REQUIREMENT: Look below for the line containing "Viewport: 1314px width, 924px"; write out that line and each one after it to the end, exactly, and nothing else.

Stored data entries:
======

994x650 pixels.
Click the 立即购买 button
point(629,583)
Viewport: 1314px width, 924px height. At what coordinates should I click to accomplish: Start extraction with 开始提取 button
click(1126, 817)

======

ANSWER SPACE:
Viewport: 1314px width, 924px height. At what coordinates should I click to accomplish: Start extraction with 开始提取 button
click(1126, 817)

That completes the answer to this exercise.